Loki told her what she was to do. By the power of a spell that was given him he was able to change her into the form of a sparrow. But before she did this she took the shining apples out of her basket and flung them into places where the Giant would never find them.
Skadi, coming back to the cave, saw the falcon fly out with the sparrow beside him. She cried out to her father and the Giant knew that the falcon was Loki and the sparrow was Iduna. He changed himself into the form of a mighty eagle. By this time sparrow and falcon were out of sight, but Thiassi, knowing that he could make better flight than they, flew toward Asgard.
Soon he saw them. They flew with all the power they had, but the great wings of the eagle brought him nearer and nearer to them. The Dwellers in Asgard, standing on the wall, saw the falcon and the sparrow with the great eagle pursuing them. They knew who they were—Loki and Iduna with Thiassi in pursuit.
As they watched the eagle winging nearer and nearer, the Dwellers in Asgard were fearful that the falcon and the sparrow would be caught upon and that Iduna would be taken again by Thiassi. They lighted great fires upon the wall, knowing that Loki would find a way through the fires, bringing Iduna with him, but that Thiassi would not find a way.
The falcon and the sparrow flew toward the fires. Loki went between the flames and brought Iduna with him. And Thiassi, coming up to the fires and finding no way through, beat his wings against the flames. He fell down from the wall and the death that came to him afterwards was laid to Loki.
Thus Iduna was brought back to Asgard.
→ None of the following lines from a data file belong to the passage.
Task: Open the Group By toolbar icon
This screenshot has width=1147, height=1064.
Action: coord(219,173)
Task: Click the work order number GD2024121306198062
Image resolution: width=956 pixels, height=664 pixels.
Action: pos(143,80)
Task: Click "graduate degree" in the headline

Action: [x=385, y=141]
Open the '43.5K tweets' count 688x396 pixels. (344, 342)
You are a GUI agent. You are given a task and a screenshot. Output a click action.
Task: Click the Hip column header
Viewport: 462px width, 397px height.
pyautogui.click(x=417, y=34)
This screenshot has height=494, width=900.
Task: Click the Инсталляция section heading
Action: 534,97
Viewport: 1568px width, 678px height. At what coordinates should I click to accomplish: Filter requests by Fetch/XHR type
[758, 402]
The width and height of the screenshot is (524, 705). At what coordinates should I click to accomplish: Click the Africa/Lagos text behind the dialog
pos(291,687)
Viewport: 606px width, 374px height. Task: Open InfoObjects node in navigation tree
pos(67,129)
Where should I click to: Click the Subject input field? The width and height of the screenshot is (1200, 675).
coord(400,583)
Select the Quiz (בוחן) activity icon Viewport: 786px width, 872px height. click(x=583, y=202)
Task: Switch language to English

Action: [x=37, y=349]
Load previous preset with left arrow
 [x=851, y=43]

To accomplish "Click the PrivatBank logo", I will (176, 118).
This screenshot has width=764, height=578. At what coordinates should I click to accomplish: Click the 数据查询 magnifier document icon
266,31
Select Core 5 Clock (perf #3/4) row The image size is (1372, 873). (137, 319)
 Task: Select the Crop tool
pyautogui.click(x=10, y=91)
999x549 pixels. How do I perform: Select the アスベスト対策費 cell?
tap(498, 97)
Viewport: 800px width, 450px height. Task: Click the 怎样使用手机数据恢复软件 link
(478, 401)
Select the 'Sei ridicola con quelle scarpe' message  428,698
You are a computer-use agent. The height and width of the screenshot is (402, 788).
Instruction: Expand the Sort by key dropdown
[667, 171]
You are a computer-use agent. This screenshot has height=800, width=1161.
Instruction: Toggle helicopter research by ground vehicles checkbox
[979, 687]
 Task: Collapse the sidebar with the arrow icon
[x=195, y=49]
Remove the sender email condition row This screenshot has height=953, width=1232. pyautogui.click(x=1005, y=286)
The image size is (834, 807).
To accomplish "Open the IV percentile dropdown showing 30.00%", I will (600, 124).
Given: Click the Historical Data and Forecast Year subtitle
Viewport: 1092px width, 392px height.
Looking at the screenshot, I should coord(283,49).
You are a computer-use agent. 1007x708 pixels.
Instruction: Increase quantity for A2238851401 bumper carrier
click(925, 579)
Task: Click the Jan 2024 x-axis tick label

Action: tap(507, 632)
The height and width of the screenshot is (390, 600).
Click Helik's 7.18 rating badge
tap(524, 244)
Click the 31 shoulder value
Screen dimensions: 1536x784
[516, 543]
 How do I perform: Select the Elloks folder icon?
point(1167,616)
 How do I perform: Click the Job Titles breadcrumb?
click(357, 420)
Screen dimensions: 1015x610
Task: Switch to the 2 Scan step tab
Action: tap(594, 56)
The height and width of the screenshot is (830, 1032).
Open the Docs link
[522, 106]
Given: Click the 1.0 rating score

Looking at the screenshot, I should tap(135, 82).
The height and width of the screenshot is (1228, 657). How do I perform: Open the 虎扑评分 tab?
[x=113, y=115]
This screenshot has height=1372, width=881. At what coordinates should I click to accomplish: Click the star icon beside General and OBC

Once again she sat in the golden house that opened to her garden, once again she plucked the shining apples off the tree she tended, and once again she gave them to the Dwellers in Asgard. And the Dwellers in Asgard walked lightly again, and brightness came into their eyes and into their cheeks; age no more approached them; youth came back; light and joy were again in Asgard.